━━━ Provided material

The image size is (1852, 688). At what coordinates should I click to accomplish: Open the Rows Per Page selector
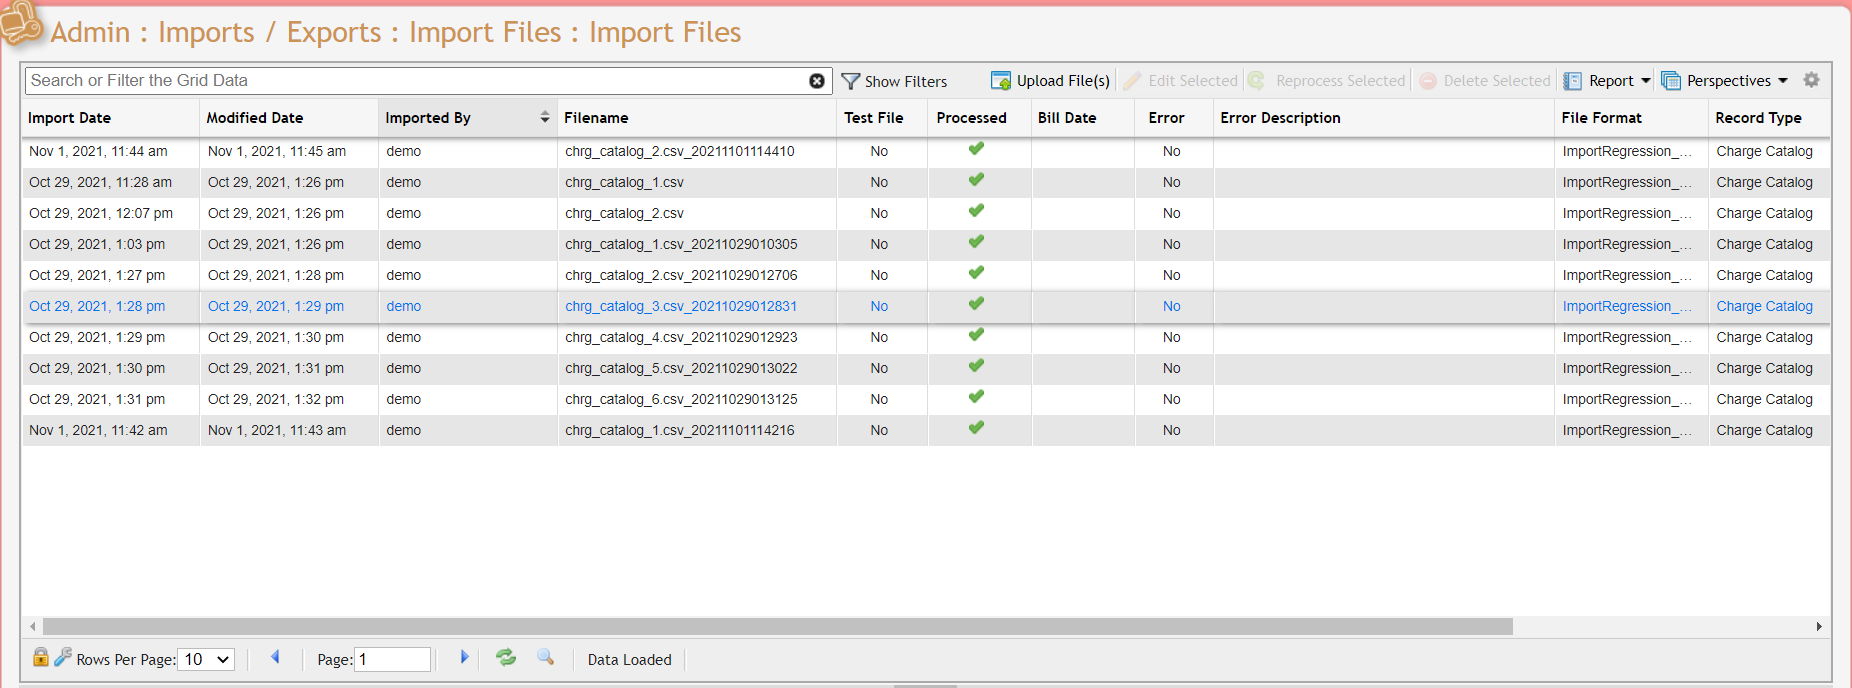click(x=207, y=659)
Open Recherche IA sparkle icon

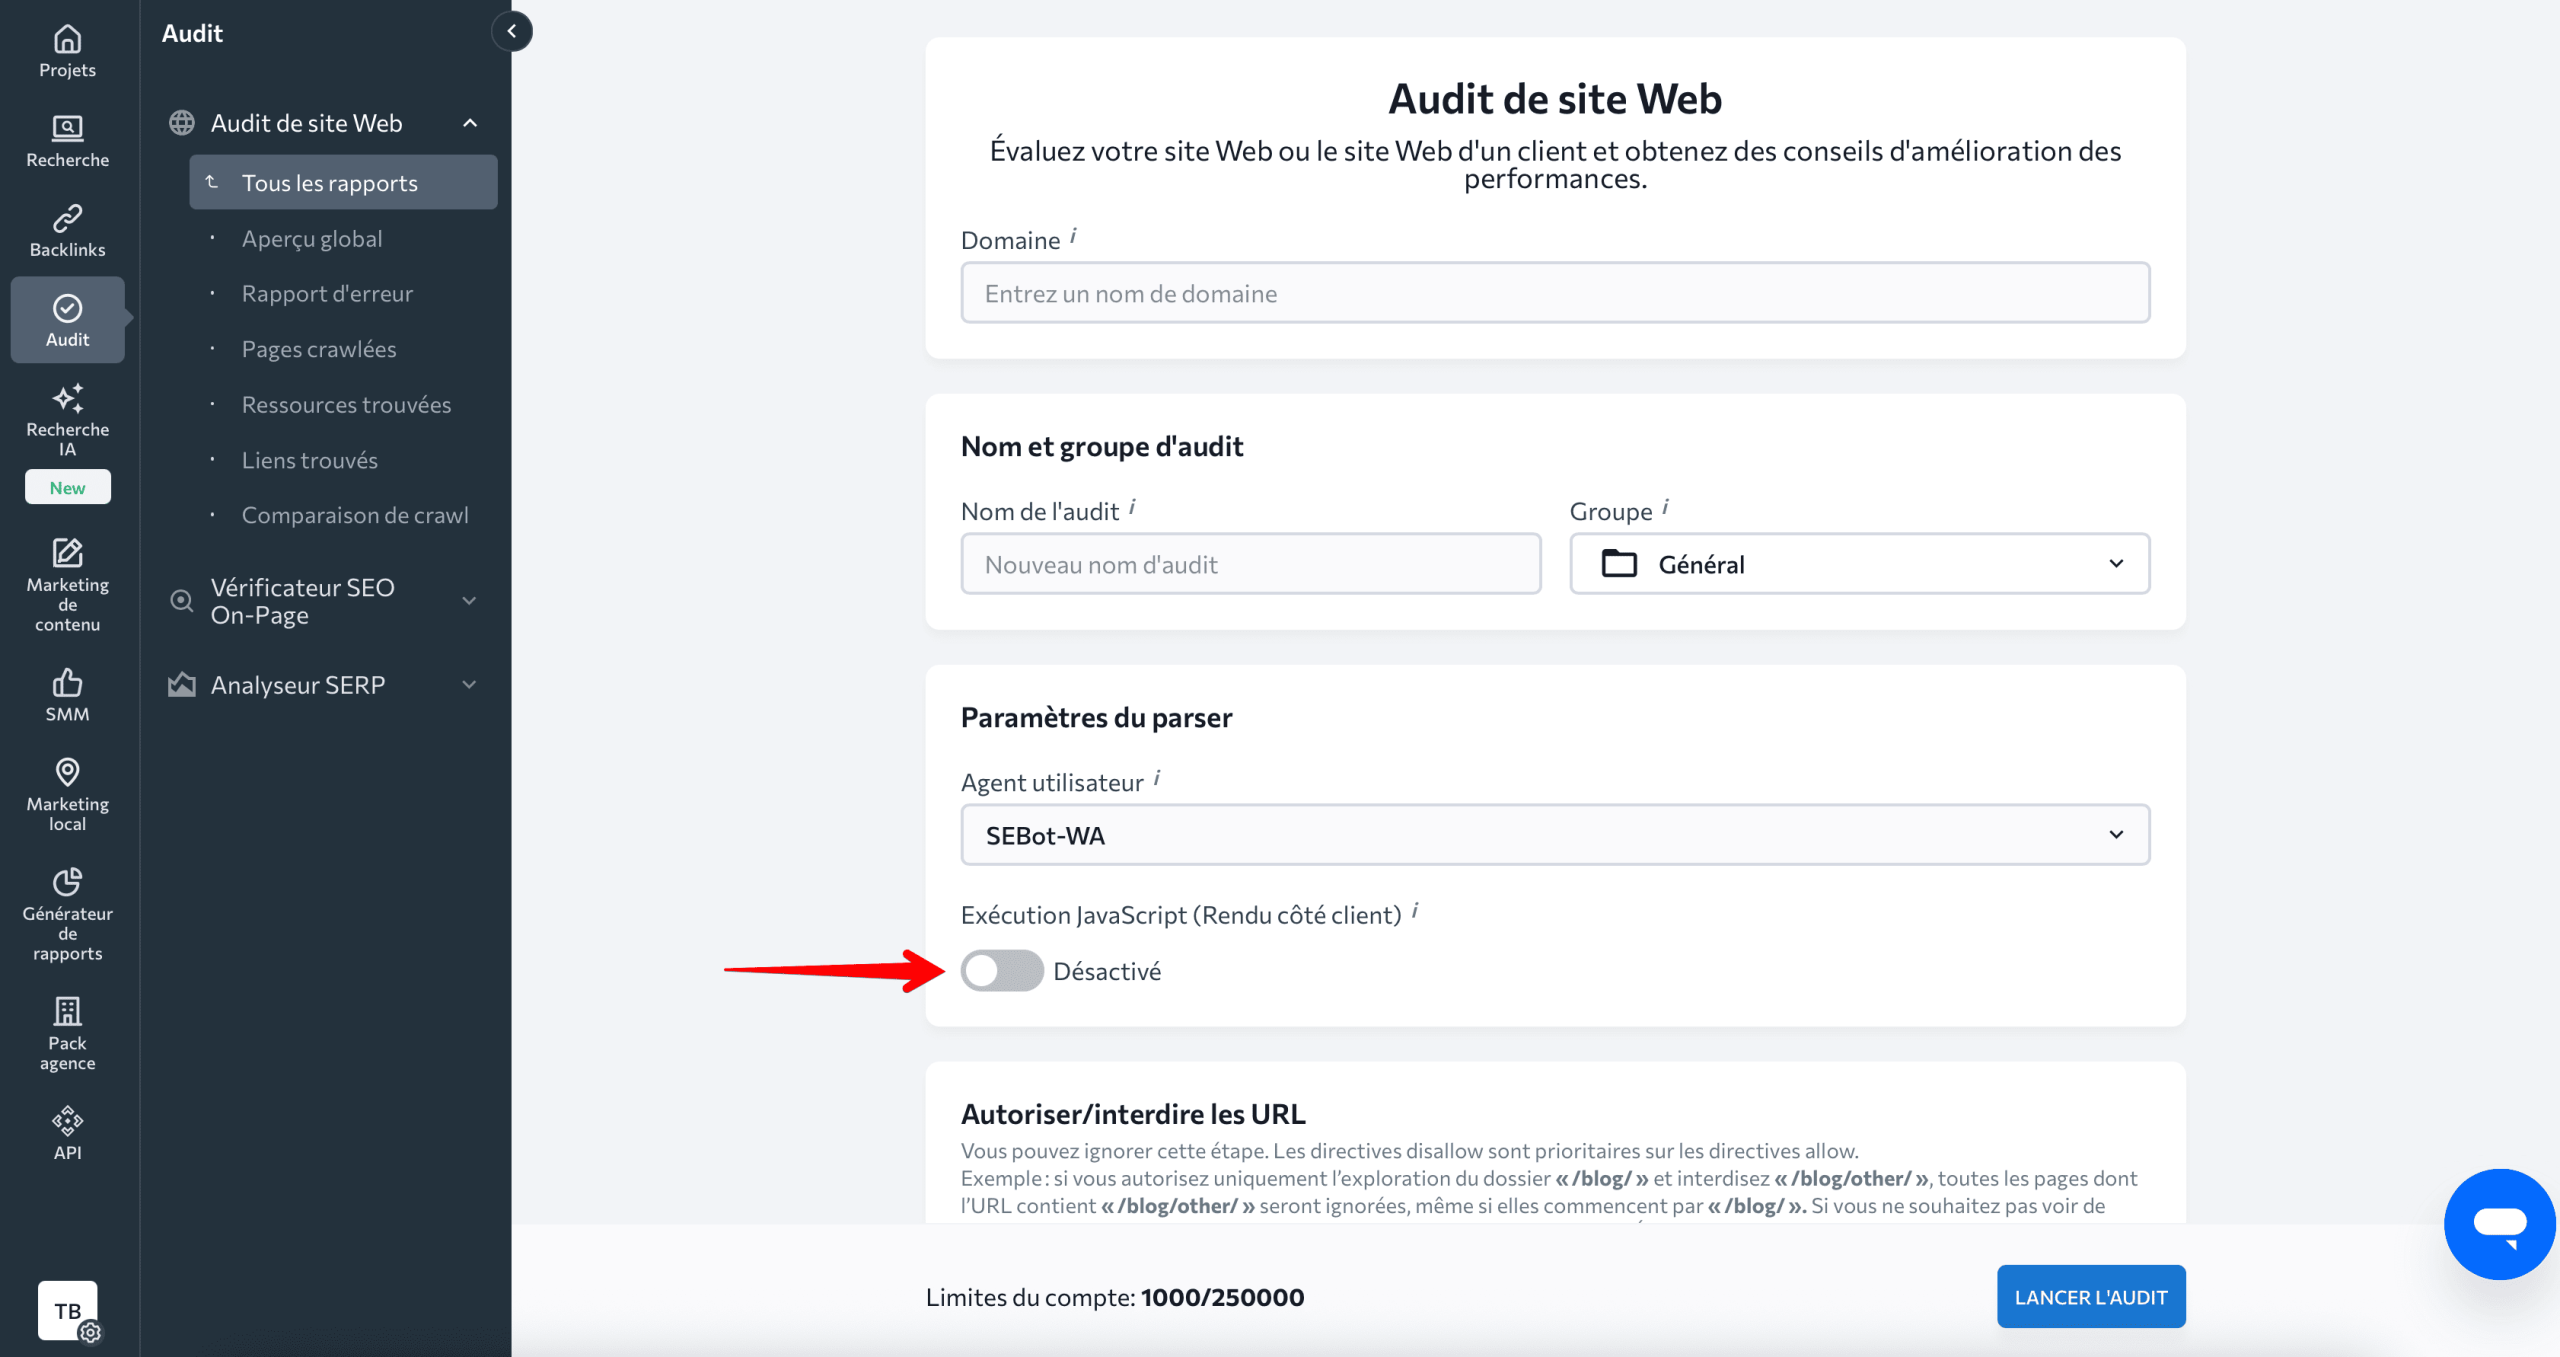tap(67, 399)
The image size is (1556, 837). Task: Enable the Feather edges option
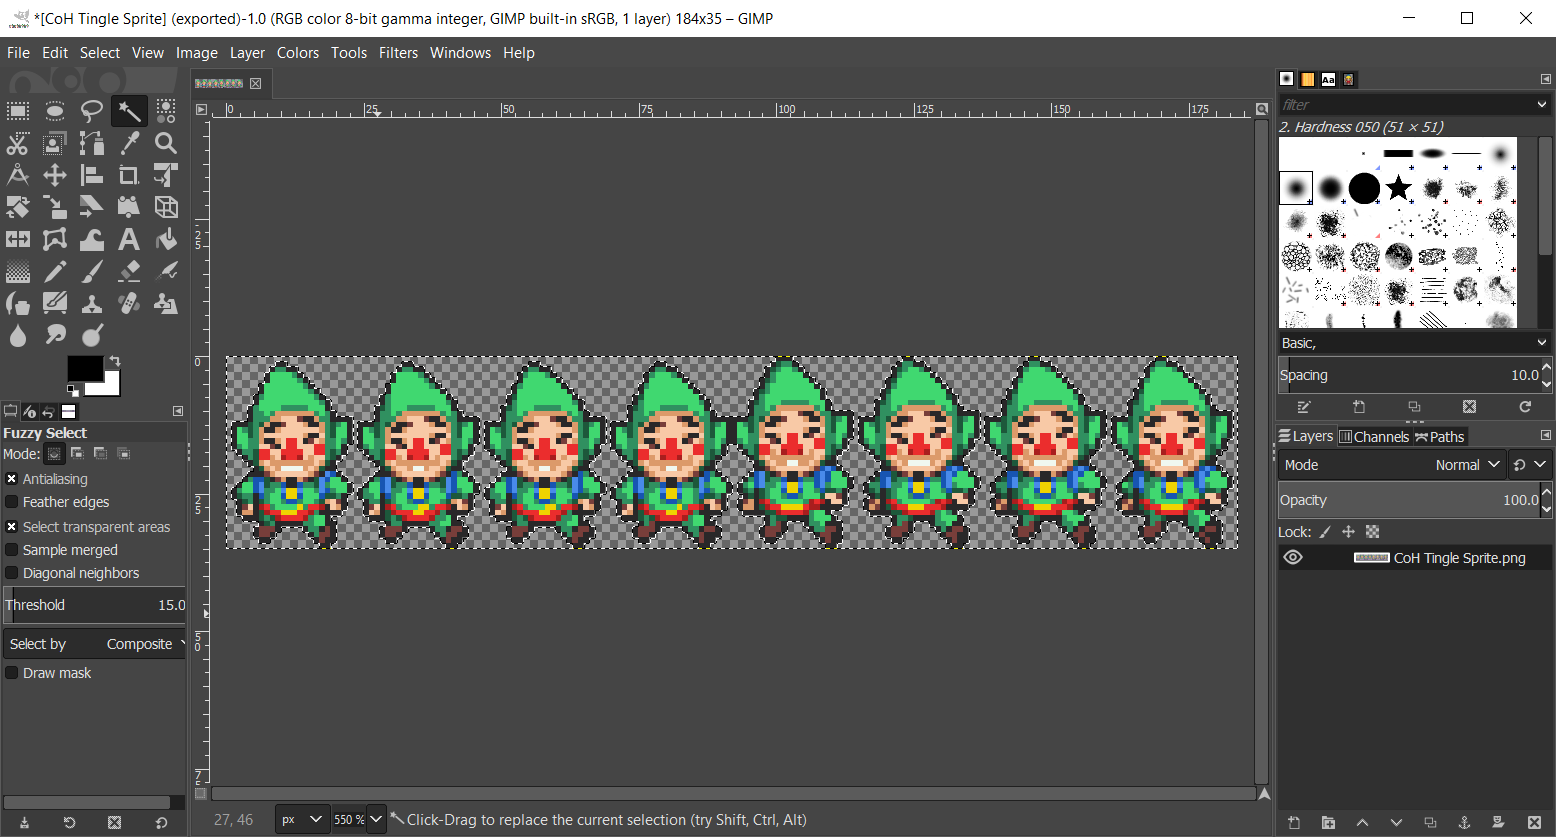[12, 502]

━━━━━━

#### Your goal:
Please print out the entries above exactly. The pictures stay out.

#### Answer to this task:
The image size is (1852, 688). At what coordinates should I click to accomplish: Open the Rows Per Page selector
click(x=207, y=659)
Open Recherche IA sparkle icon

tap(67, 399)
The image size is (1556, 837). Task: Enable the Feather edges option
[12, 502]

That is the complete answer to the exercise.